Dave et al. Page 857

There is an immediate need to identify novel therapeutic options for the treatment of malignant gliomas. In this study, Dave and colleagues report that letrozole, an aromatase inhibitor widely used in the treatment of ER-positive breast tumors, caused cytotoxicity and considerably lowered the aromatase activity against several human and rat glioma cell lines that expressed aromatase. Furthermore, in a preclinical orthotopic glioma model, letrozole markedly reduced the active tumor volume as well as aromatase expression. These findings demonstrate a potential new target and a novel therapy for malignant gliomas.
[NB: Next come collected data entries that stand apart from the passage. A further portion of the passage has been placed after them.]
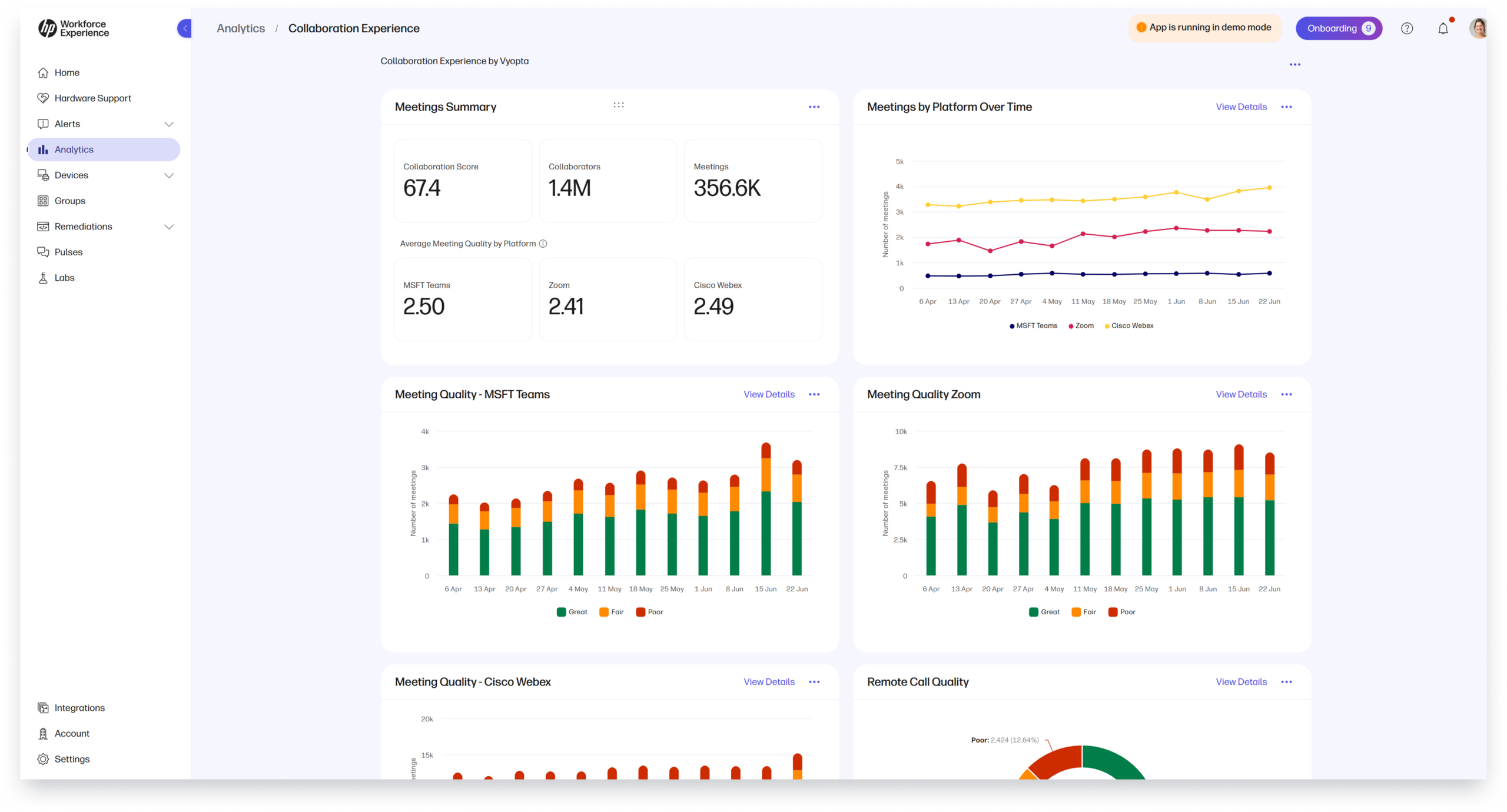
Task: Open the help icon in the top bar
Action: 1407,28
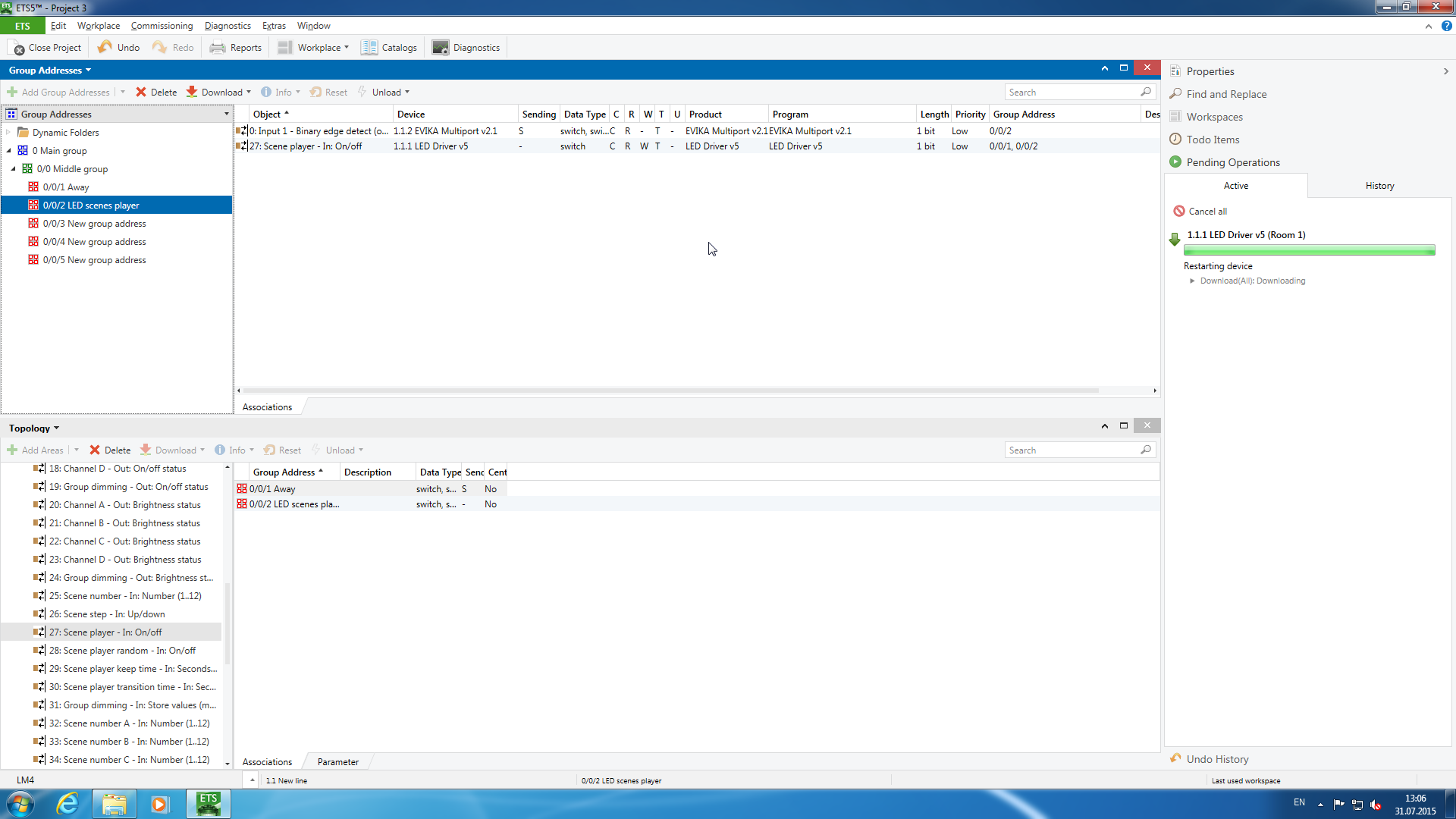The width and height of the screenshot is (1456, 819).
Task: Click the red Delete icon in Group Addresses
Action: (x=141, y=93)
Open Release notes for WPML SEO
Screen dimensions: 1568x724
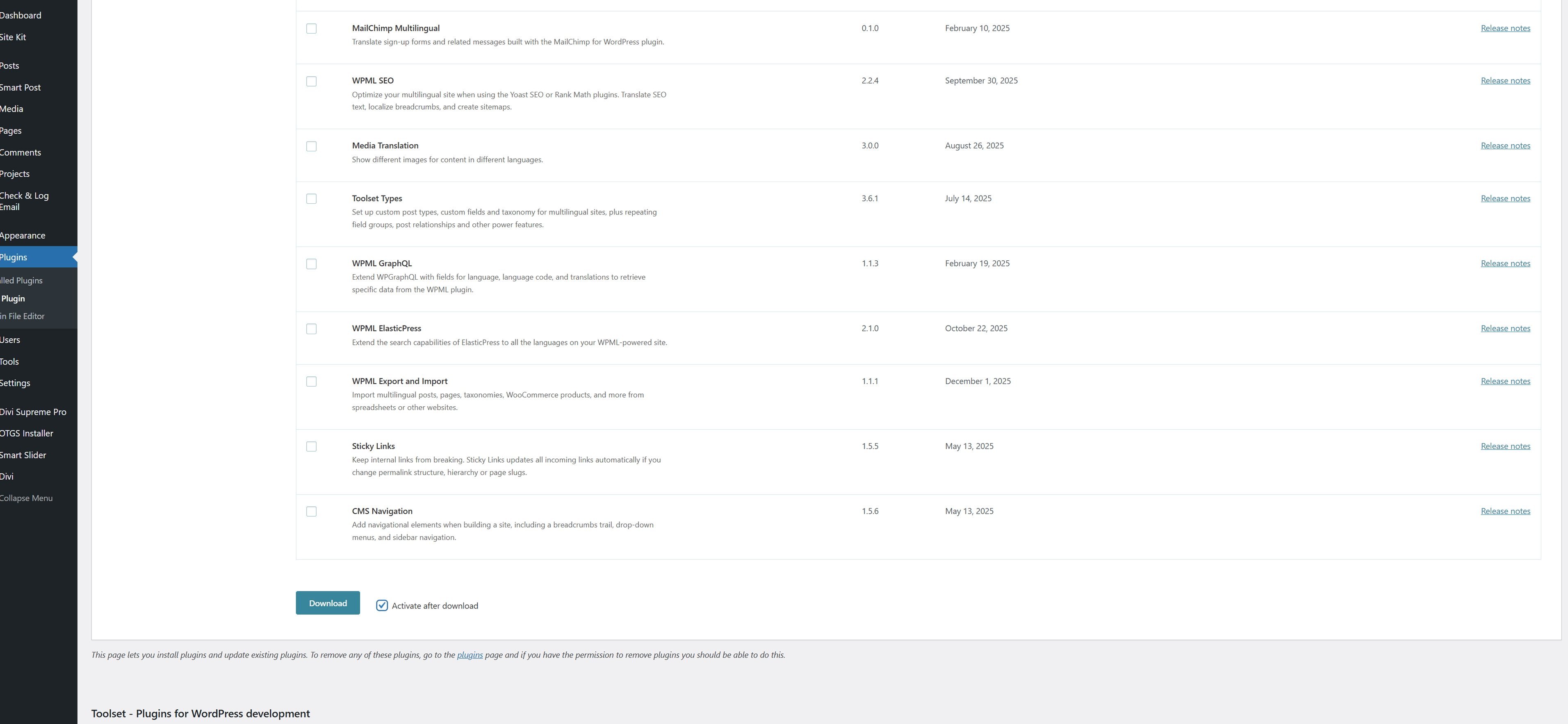[x=1505, y=81]
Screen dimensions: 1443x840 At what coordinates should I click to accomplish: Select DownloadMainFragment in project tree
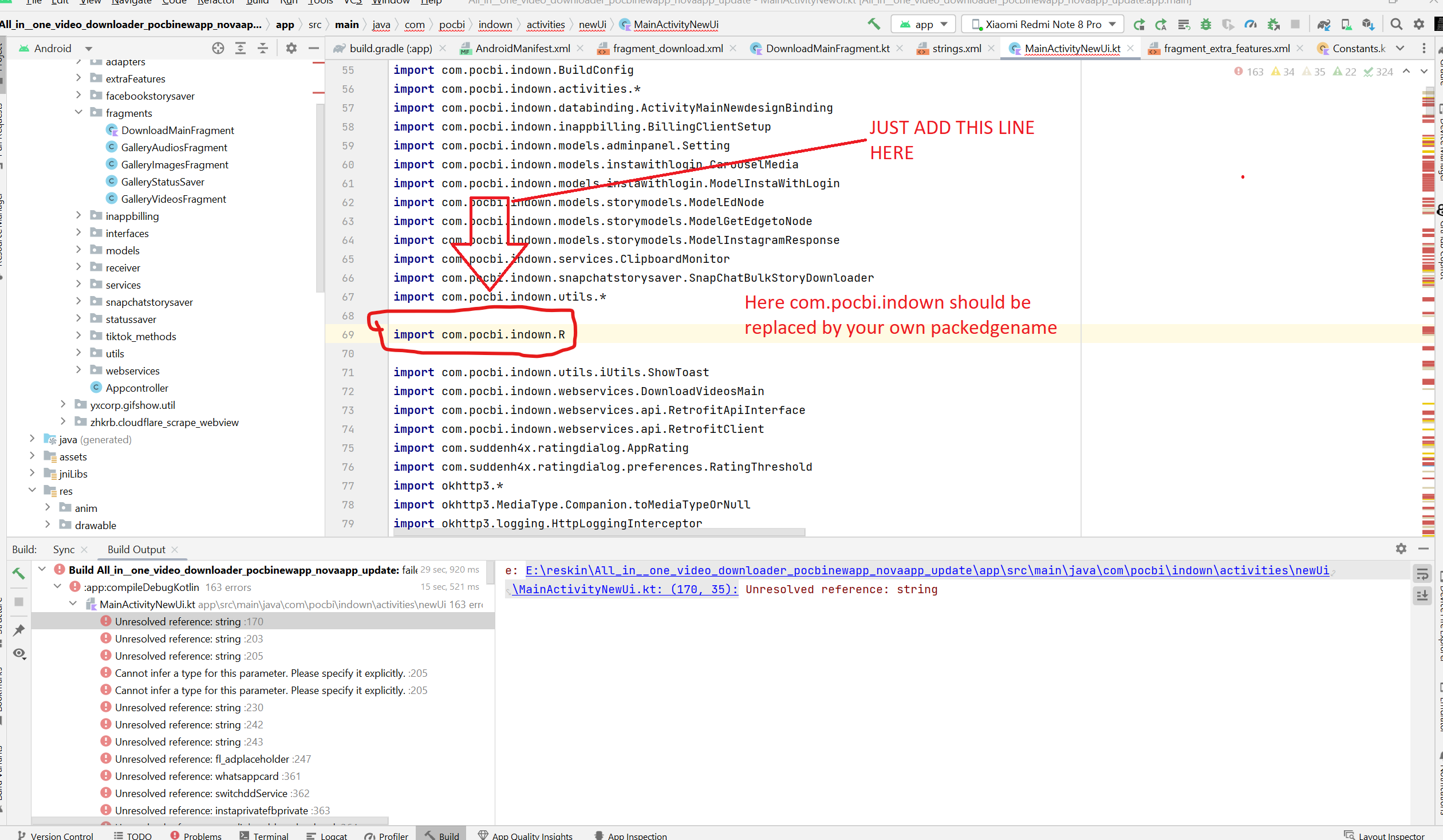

Patel and Kurzrok Page 847

Overexpression of PD-L1 in tumors, as determined by immunohistochemistry (IHC), is associated with significantly higher response rates (∼36–100%) to PD-1/PD-L1–directed immunotherapy relative to PD-L1–negative tumors (∼0–17%). Despite these results, robust responses in patients harboring PD-L1–negative tumors occur, albeit in a minority of patients, and reflect the complexity of the immune microenvironment. Here, Patel and Kurzrock review PD-L1 IHC as a predictive biomarker for anti–PD-1/PD-L1 therapy across tumor types. An improved understanding of the immune ecosystem may help further refine the application of PD-L1 in predicting response and therapeutic resistance.

Aarts et al. Page 865

Deregulation of cell-cycle checkpoints is a feature of many different cancer types. WEE1 kinase controls progression through S-phase and entry into mitosis by regulating the activity of CDK1 and CDK2. WEE1 inhibitors are currently being developed as anticancer drugs. However, insight into the specific vulnerabilities that increase sensitivity to WEE1 inhibitors is limited. Aarts and colleagues used siRNA screening to discover that cancer cells with defects in Fanconi anemia and homologous recombination pathways are more sensitive to WEE1 inhibition, causing increased replication stress and premature mitotic entry. These findings highlight the therapeutic potential of WEE1 inhibitors in these specific cancer subtypes.

Arumugam et al. Page 941

Anterior gradient 2 (AGR2) promotes cancer growth, metastasis, and resistance to therapy, but the mechanisms have been unknown. In this article, the orphan receptor C4.4A, another molecule known to increase cancer aggression by unknown mechanisms, was identified as the receptor for AGR2. AGR2 was shown to directly interact with C4.4A and knockdown of C4.4A blocked AGR2-stimulated cancer cell functions. Blocking monoclonal antibodies developed against AGR2 and C4.4A resulted in the regression of aggressive pancreatic xenograft tumors and dramatically increased survival of mice. These studies have thus identified the mechanisms of two cancer facilitators and demonstrated the therapeutic potential of interfering with their interactions.